Over the last 150 years, Lone Rock has seen incredible natural disasters that, on a couple of occasions, devastated the village. But of all weather events that sparked in Lone Rock, the most popular is when it took the record for being the coldest in the nation. On January 30, 1951, Lone Rock’s temperature dipped to a recorded -53 degrees below zero at 6 a.m. The Lion’s Club would commemorate the event soon afterwards on a billboard that still stands today on Highway 14, touting Lone Rock as being the “Coldest in the Nation with the Warmest Heart.” Lone Rock has stood the test of time and remains a favorite gathering place for family and friends with a community building and four parks, two that include baseball diamonds, a splash pad and plenty of historical significance to go around. The Village hosts a variety of major activities throughout the year including the annual Fourth of July Celebration in July, the Cabin Fever Dance and auction hosted by the American Legion Auxiliary and held in March to raise money to send Veterans to Washington D.C.; The Festival of Trees, hosted by the Lone Rock Historical Society held in December; And the Fly-In Drive-In Pancake Breakfast hosted in May by the Lone Rock Fire Department which in 2019, celebrated its 150th Anniversary.
Caption: The Village of Lone Rock maintains this sign along Highway 14 as a reminder of January 30, 1951, when a reading of minus 53 degrees at the Tri- County Airport was officially the coldest spot in the nation.
Article by David Giffey, The Home News
Fifty-five years ago next Monday, January 30, 1951, Lone Rock claimed dubious fame as the coldest spot in the nation when a minus 53-degree temperature was officially registered on a thermometer at the Tri-County Airport. Temperatures were so low that night that the official U.S. Weather Bureau thermometer couldn’t handle the actual reading. The instrument was made to measure temperatures down to a balmy minus 47.
According to a 1976 Home News’ story by Don Greenwood (and provided last week by Lone Rock historian Jim Greenheck), Ben Silko was working the night shift at the airport. When Silko attempted to make the official reading, he found the thermometer’s alcohol contracted into the bottom bulb well below the lowest calibrated mark on the thermometer. He then arrived at the official minus 53-degress reading by calibrating the distance from the top of the bulb upward to the minus 47-degree mark. It may actually have been several degrees colder, Silko said in 1976.
Jim Greenheck remembered that day. He went to work as usual at the Chevy garage in Lone Rock. “It was so quiet you could have heard a penny drop on the street,” said Greenheck. Arriving at work, he said last week: “Everything was frozen in the garage.” He received a call from the Bear Valley cheese factory where the milk truck failed to start. Driving a wrecker from the garage in Lone Rock to the cheese factory, Greenheck said the extreme cold caused some unusual physical consequences. “The paint flew off the hood off the truck,” he said. When he attempted to tow the stalled milk truck, its wheels were frozen so solidly that it skidded across the ground.

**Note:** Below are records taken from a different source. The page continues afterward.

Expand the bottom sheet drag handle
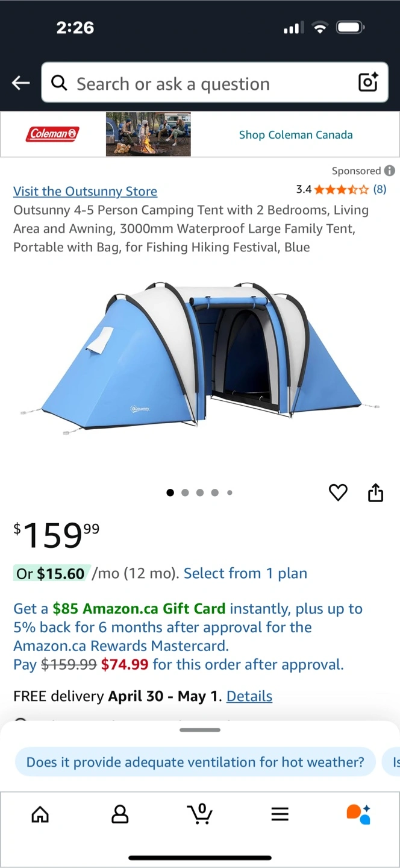This screenshot has width=400, height=868. pyautogui.click(x=200, y=730)
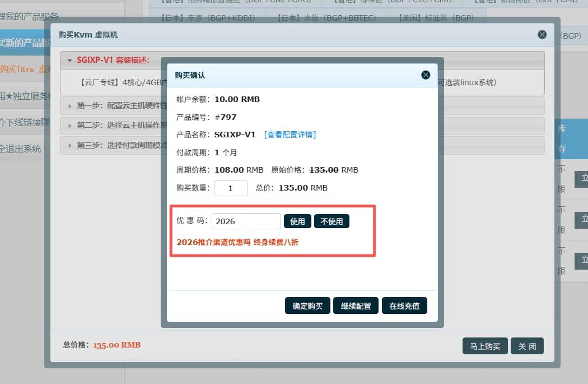Confirm purchase with 确定购买 button
588x384 pixels.
[x=307, y=306]
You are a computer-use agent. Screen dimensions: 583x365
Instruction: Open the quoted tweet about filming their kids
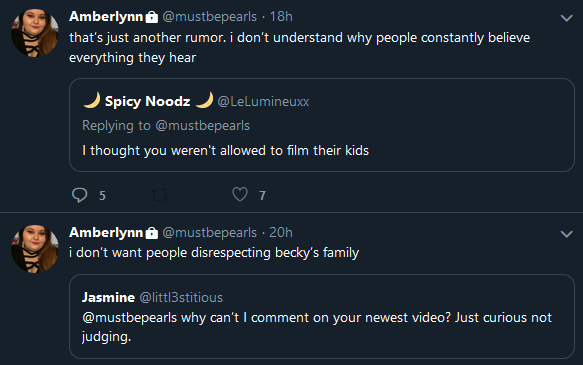[x=322, y=125]
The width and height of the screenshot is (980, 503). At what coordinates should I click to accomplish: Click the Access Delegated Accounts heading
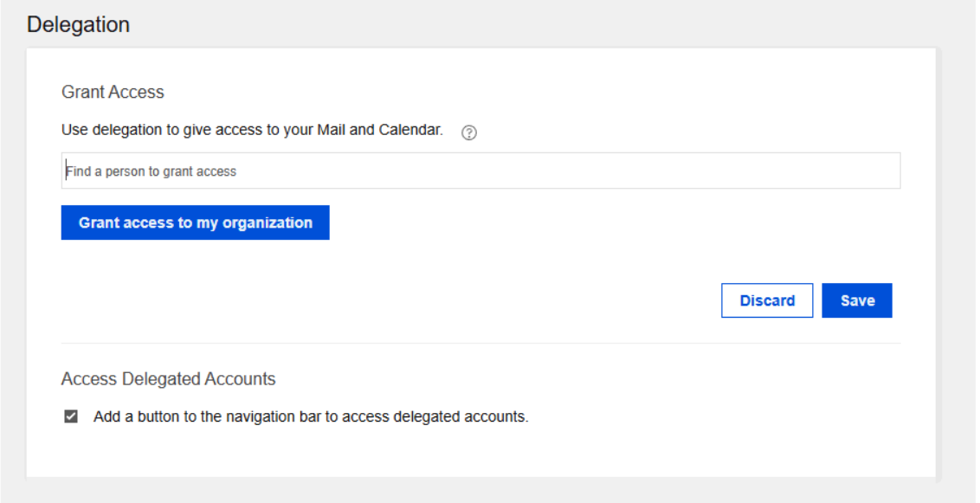tap(169, 379)
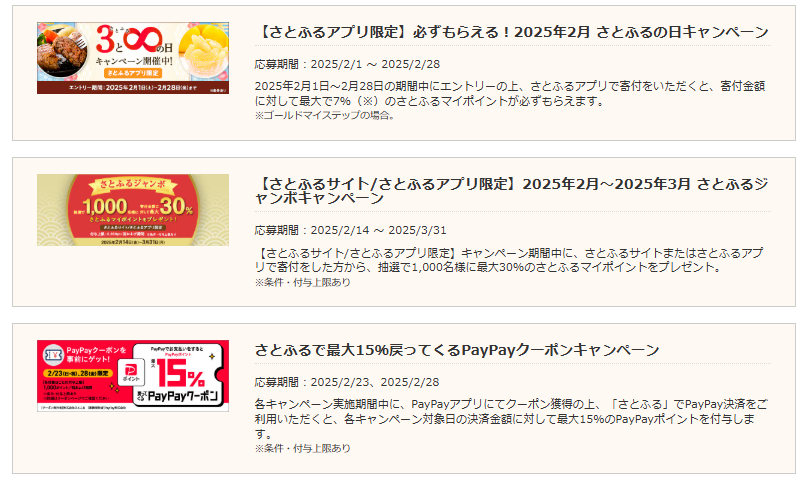Click 応募期間 2025/2/14 ～ 2025/3/31 line
This screenshot has width=807, height=483.
pos(350,230)
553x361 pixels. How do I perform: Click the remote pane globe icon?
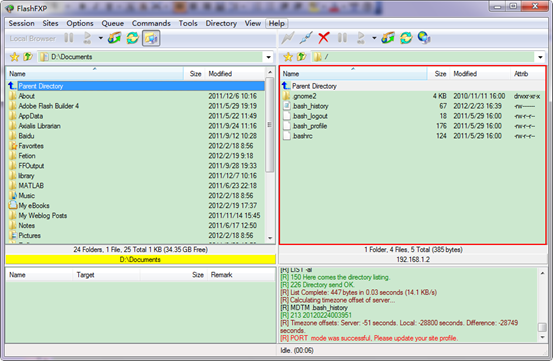[424, 38]
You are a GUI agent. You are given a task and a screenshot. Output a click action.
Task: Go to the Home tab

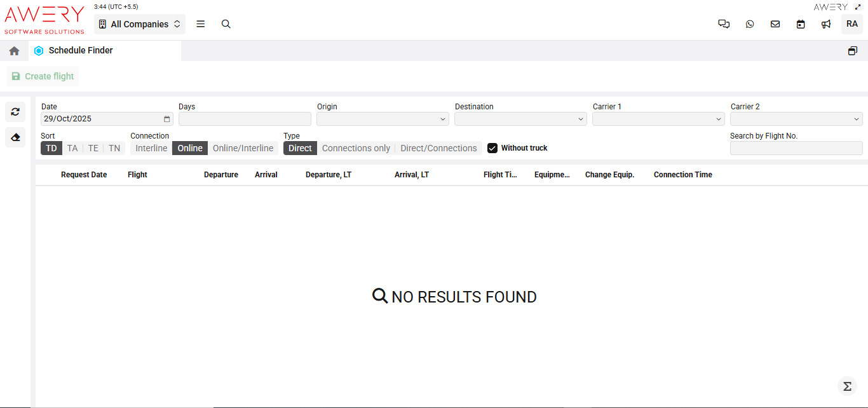tap(14, 51)
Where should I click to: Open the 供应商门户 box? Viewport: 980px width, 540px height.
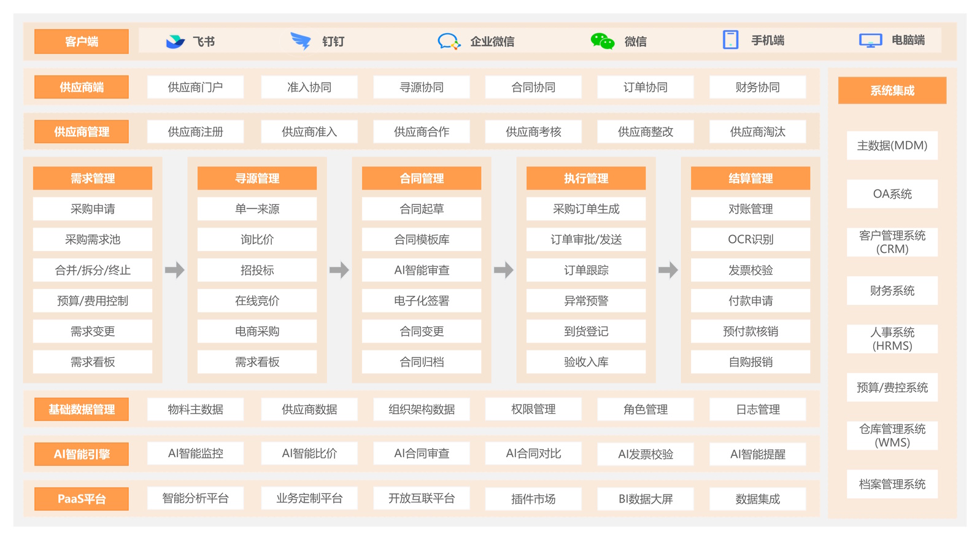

Uncle Tony Greenheck, mayor of Lone Rock, at the time, began fielding calls from media outlets around the nation as word spread of the frigid temperatures.
While wind currents flowing down a draw through Bear Valley in the direction of Lone Rock, and the Wisconsin River may have contributed to the harsh weather, Greenheck added: ‘We don’t get the weather that we used to get.” He speculated the global warming may be responsible.